# To End All War - A New Book Worth Reading



## Westfield Charlie (Oct 15, 2014)

I have just had the opportunity to review an historical novel on WWI written by a history professor. It's called To End All War, by Nicholas Lambros. Available on Amazon. Here's my review: 

To End All War
Nicholas Lambros
iUniverse, 557 pages, (paperback) $28.95, 9781491743836

There is much to appreciate in this historical novel about three idealistic Americans drawn into the War to End All War. John, Michael and Catherine Morris each come of age amidst the carnage and horror that forever dashed the optimism of the Victorian age.

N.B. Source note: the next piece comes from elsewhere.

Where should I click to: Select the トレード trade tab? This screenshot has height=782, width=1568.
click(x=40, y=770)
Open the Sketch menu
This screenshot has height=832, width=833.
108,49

Struggling to survive, find love and meaning, each discovers “there are no winners in war, only two kinds of losers—big losers and bigger losers.” 

Using meticulous research and real life examples like which add a genuine note to the novel, like Michael’s letter to his black family chauffeur, Lambros does a praiseworthy job “to inspire student interest in the Great War,” that nearly eradicated an entire generation of young men, slaughtering hundreds of thousands in senseless bloodbaths fought over a few short yards of gory, shell-torn mud.

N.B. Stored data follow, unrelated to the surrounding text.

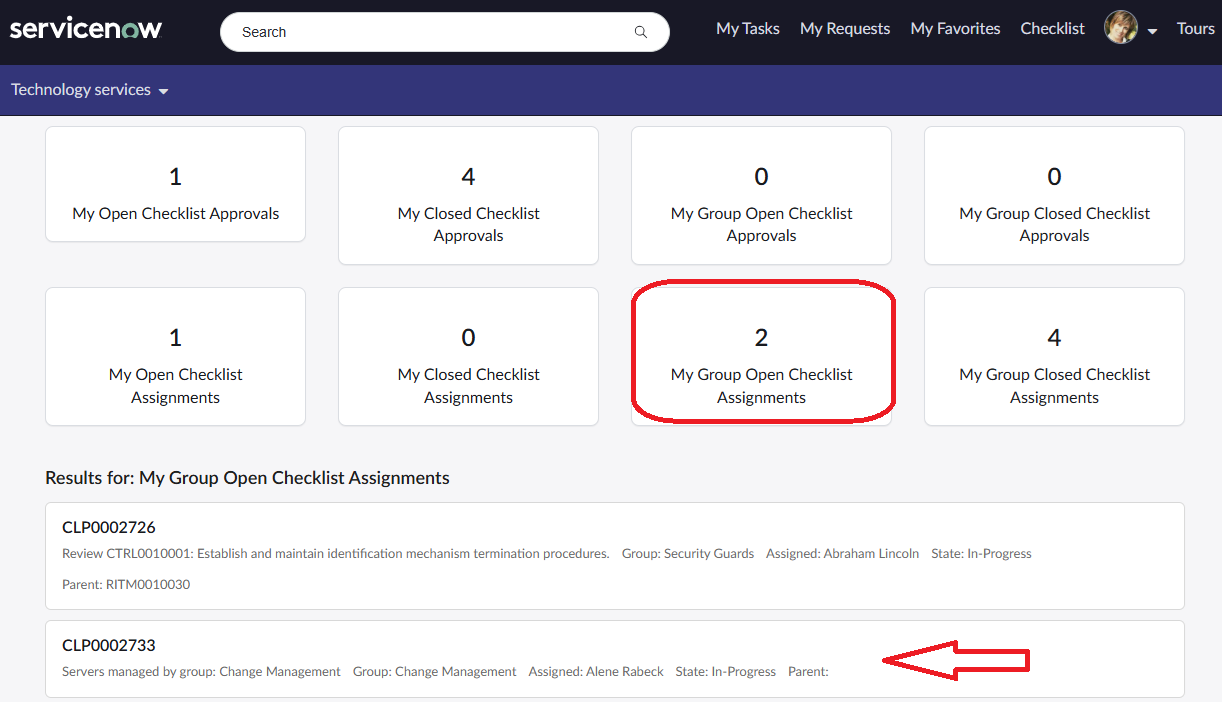Open the My Group Open Checklist Approvals card
1222x702 pixels.
[761, 195]
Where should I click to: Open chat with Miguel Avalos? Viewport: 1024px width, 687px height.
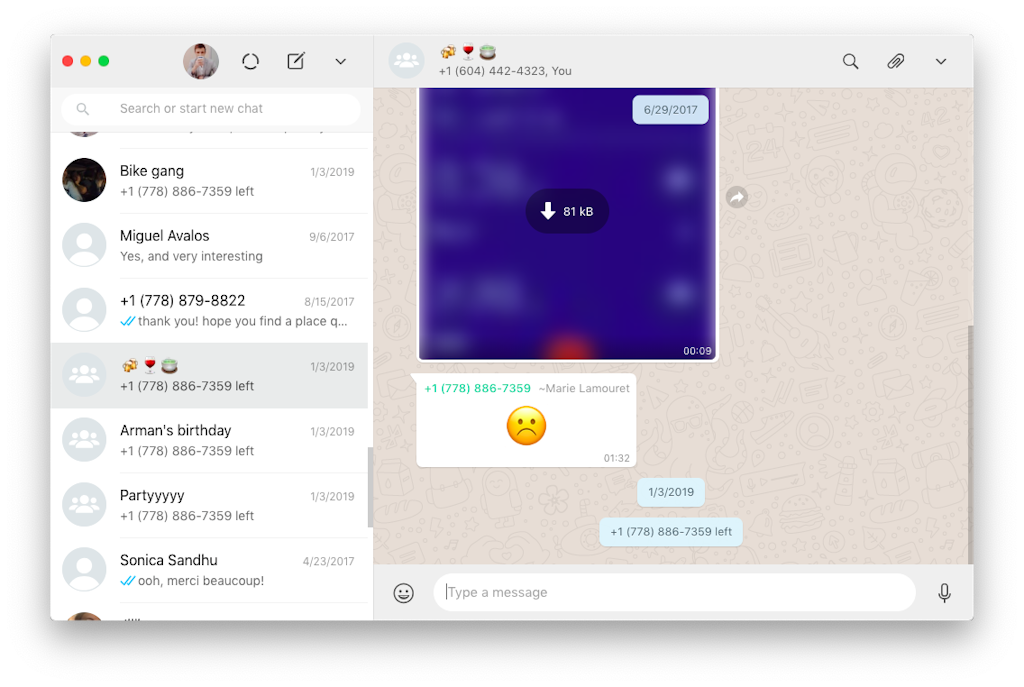(x=210, y=245)
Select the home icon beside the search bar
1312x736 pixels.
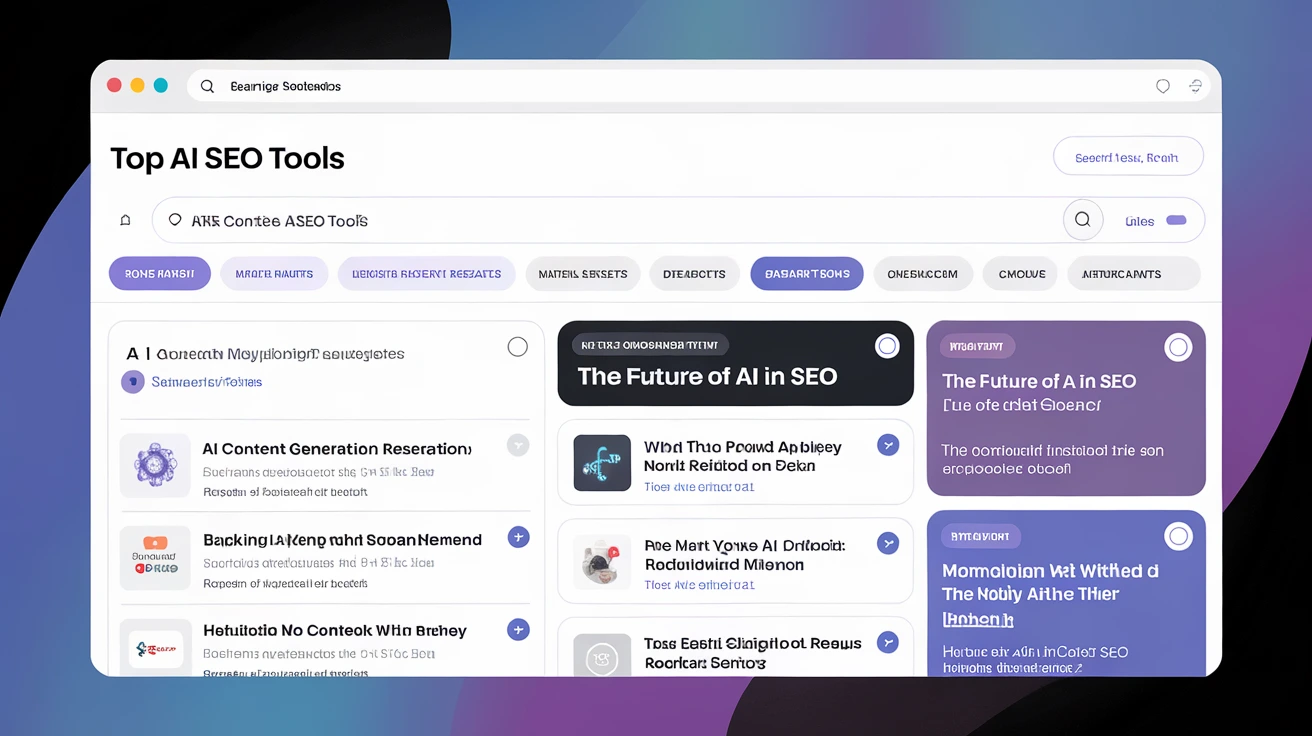127,219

It’s in the aerial battle scenes that this novel shines with engaging descriptions of WWI flying gear, airplanes and the Lafayette Escadrille. “Parson and the Albatross became a writhing tangle in the sky, performing crazy loops, rolls, and turns, each trying to get behind the other.” The author also admirably presents understandable Black and Cockney dialect and liberally flavors the novel with a healthy serving of French phrases (immediately translated). 

But like Albert the Cockney cabby who befriends John Morris, the tour guide in the author is “impossible to suppress.” As the novel dances between history, tour and novel, the abundance of details often seems more like a travelogue, especially in the beginning, where the pace tends to drag. 
Readers should also note that the narrative contains minor copy editing and composition errors throughout. 

But for a display of life and war in 1916-1918, it’s well worth reading.


----------